Trump’s SALT change isn’t causing people to flee New York, says Moody's

A new limit on state and local tax deductions isn’t forcing taxpayers to leave New York, New Jersey and California despite claims from some Democratic politicians that the federal tax overhaul is causing a mass exodus of wealthy residents, according to Moody’s Investor Service.

“Migration from high-tax states is lower than a decade ago and generally following the U.S. as a whole, while many people are moving from one high-tax state to another," according to the research led by Moody’s vice president and senior credit officer Marcia Van Wagner. “Jobs and demographic trends will continue to influence relocation patterns more than tax burdens.”

Migration rates in the five high-tax states most affected by SALT — California, Connecticut, Maryland, New Jersey and New York — are generally in line with U.S. trends, according to the report released Monday. The data also suggests that people who leave high tax states aren’t necessarily doing so for tax reasons. The most popular destination for people leaving New Jersey and Connecticut is New York, according to Moody’s.

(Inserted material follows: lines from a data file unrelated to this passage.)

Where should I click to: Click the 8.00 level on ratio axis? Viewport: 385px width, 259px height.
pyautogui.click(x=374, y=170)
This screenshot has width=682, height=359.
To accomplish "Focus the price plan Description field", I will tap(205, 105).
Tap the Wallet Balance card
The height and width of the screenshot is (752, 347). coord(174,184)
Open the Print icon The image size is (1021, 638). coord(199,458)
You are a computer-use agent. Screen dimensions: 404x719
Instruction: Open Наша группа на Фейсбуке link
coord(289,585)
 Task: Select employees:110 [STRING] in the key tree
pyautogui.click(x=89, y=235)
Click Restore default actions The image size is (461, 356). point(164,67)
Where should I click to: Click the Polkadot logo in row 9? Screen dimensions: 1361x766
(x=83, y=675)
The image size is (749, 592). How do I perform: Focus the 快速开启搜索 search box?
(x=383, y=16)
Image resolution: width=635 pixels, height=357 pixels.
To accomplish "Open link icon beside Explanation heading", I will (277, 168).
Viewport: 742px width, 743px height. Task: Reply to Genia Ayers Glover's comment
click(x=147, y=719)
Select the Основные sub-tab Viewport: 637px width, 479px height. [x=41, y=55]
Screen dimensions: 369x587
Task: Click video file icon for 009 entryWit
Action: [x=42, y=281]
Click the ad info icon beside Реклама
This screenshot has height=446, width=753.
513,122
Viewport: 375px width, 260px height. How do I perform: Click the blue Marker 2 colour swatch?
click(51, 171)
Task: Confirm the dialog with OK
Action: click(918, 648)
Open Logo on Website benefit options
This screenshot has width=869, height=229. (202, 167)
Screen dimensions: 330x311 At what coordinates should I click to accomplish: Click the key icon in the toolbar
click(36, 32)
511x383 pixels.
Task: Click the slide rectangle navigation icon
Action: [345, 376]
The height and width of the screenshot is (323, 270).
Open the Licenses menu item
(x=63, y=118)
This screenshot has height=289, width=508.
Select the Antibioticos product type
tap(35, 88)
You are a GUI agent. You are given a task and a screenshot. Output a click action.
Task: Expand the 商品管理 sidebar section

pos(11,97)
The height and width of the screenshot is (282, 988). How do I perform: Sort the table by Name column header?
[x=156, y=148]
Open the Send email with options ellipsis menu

A 7 subway train runs along elevated tracks in the Queens borough of New York.
A 7 subway train runs along elevated tracks in the Queens borough of New York. Photographer: Michael Nagle/Bloomberg

The 2017 Republican tax law capped at $10,000 the amount of state and local tax, or SALT, people can deduct from their federal liabilities. The deduction, which was previously unlimited for some taxpayers, has prompted Democrats to say President Donald Trump targeted mostly Democratic states to pay for his $1.5 trillion tax cut bill. A group of congressional Democrats is working on legislation to make the deduction more generous, though it’s unlikely to become law anytime soon.

Most vocal of the SALT-cap critics is New York Governor Andrew Cuomo, who has said the law’s change is causing his state to collect far less revenue because many top earners, who make up much of the tax base, are leaving to go to low-tax states, such as Florida.

“At one point people say ‘I can’t afford this cost of living and I can move to another state,”’ Cuomo said March 11. “I’m afraid we’re at that tipping point. I’m afraid that’s why we see the decline in revenues. There is nothing more serious than this.’’

Florida is the most popular destination for New Yorkers who do move, but taxes are not the prime driver, according to Moody’s. Jobs, climate and housing costs are the primary considerations, the report said.

“We have not seen many people who have actually acted on leaving,” said Joseph Perry, tax and business services leader at accounting firm Marcum, said about Cuomo’s statements. “Clients want to stay. They love the city and the tipping point hasn’t happened yet.”